Knight Research Scholars Program Project

Secure and Fault-Tolerant Large Language Models for Embedded Systems

Learn about this research project, meet the faculty and student researchers, review participation expectations, and check current availability.

Project Availability

Team Size
15 team members
Open Spots
0 Team currently full
Affiliations
College of Engineering and Computer Science
Team Leader
Faculty Mentor
  • Jongouk Choi, PhD

Team Member Qualifications

Preferred: LLM model training, knowledge of system security regarding volatile/non-volatile memory, knowledge of fault-tolerance, Java and Swift programming skills
Required: C/C++ and Python programming, basic knowledge and experience to run open source LLMs, basic knowledge of embedded systems

Description

In this project, we analyze the effect of various security attacks and soft errors on large language models (LLMs) for embedded systems.
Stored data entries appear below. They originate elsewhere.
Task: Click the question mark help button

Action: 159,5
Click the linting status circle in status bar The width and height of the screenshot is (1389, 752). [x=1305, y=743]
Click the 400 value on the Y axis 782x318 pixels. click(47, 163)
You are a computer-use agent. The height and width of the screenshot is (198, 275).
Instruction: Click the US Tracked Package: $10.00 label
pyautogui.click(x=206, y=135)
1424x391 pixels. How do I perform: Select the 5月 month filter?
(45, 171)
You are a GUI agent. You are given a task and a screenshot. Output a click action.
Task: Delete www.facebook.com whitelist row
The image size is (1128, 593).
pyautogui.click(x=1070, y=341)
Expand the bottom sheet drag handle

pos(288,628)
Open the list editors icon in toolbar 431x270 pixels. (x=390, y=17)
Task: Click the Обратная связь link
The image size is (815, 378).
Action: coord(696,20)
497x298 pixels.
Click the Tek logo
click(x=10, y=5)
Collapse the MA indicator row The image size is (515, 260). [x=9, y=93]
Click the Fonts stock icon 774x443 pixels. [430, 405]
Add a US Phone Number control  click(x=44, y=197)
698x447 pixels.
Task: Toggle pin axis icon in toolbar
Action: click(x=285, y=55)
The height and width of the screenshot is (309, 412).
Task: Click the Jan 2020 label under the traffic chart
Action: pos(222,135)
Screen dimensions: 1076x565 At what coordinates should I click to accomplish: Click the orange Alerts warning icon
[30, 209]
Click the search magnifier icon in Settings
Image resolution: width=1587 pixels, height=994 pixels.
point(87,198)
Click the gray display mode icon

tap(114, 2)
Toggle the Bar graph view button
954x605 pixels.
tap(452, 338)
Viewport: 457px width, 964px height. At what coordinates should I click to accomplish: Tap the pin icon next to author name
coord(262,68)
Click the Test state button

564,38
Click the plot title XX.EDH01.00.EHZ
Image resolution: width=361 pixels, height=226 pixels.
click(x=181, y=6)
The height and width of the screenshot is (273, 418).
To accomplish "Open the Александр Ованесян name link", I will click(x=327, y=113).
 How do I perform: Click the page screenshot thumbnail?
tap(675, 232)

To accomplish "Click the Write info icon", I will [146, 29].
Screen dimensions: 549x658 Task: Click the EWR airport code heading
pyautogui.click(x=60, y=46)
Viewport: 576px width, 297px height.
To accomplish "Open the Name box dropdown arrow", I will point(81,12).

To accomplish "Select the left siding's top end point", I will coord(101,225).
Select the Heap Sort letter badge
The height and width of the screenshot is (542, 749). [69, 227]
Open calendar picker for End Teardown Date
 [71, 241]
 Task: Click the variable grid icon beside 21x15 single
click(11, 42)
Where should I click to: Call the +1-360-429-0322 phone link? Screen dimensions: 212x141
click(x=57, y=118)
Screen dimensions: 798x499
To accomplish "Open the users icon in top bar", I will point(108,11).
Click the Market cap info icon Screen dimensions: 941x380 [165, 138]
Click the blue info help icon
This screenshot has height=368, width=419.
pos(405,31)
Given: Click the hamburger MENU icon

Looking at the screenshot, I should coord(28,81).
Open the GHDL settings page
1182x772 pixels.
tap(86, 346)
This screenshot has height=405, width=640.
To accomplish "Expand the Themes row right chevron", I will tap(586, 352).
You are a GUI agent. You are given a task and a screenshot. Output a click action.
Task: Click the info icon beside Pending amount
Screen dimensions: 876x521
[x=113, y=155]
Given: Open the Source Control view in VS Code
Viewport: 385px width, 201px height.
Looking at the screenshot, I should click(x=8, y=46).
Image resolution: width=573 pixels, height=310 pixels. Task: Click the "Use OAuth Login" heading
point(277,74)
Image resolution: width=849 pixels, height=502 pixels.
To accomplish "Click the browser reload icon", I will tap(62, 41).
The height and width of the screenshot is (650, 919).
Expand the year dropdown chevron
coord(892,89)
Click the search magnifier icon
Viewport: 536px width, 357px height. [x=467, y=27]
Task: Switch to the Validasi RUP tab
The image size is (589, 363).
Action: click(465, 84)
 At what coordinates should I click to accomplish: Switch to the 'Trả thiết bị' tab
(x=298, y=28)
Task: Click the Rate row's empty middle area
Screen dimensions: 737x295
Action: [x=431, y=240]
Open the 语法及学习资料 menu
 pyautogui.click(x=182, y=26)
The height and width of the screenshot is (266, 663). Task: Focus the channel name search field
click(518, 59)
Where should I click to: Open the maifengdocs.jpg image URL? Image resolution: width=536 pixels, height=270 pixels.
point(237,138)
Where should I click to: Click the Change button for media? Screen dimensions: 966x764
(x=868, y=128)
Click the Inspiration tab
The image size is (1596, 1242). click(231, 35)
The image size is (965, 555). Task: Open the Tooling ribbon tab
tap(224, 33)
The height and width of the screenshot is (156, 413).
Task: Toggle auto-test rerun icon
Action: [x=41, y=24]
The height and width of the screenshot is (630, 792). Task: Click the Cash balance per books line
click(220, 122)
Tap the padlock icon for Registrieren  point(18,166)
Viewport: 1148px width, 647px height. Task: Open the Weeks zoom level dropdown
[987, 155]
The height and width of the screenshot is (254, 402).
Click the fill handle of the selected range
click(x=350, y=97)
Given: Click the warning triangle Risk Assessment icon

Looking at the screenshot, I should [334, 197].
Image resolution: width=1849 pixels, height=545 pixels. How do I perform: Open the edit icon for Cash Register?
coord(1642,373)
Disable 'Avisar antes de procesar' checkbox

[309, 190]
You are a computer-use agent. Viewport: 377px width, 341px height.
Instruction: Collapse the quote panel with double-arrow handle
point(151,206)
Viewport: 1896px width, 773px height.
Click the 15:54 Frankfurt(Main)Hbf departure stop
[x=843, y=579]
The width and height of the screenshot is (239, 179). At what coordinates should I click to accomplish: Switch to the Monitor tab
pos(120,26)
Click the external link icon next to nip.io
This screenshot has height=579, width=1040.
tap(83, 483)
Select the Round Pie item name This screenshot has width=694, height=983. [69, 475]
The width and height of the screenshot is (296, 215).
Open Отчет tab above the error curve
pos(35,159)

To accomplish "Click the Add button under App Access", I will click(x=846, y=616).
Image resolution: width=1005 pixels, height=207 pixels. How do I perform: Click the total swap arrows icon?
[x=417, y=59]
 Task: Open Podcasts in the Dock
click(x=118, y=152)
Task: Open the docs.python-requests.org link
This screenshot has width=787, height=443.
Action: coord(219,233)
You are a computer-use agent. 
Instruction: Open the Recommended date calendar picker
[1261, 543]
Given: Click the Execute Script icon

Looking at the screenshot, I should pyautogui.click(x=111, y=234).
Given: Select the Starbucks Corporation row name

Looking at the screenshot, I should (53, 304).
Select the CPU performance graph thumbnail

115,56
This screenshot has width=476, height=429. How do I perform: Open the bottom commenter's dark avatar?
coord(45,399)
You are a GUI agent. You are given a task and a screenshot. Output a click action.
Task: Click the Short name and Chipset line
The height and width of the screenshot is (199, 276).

Open-source LLMs will be run on real embedded system boards or a Gem5 simulator. We also consider commercial smartphones such as the Samsung Galaxy for Android and the iPhone for iOS. After that, novel solutions to ensure the security and fault-tolerance of LLMs for the target embedded systems will be drawn. We also search for new attack vectors to make large language models produce wrong results, considering the domain of embedded systems. Security attacks can include existing attacks, e.g., data corruption such as bit-flips on volatile/non-volatile memory, and new attack vectors. The project member will focus on either research paper contribution, C++-based LLM core engine development, or application development with Java, Swift, or Python.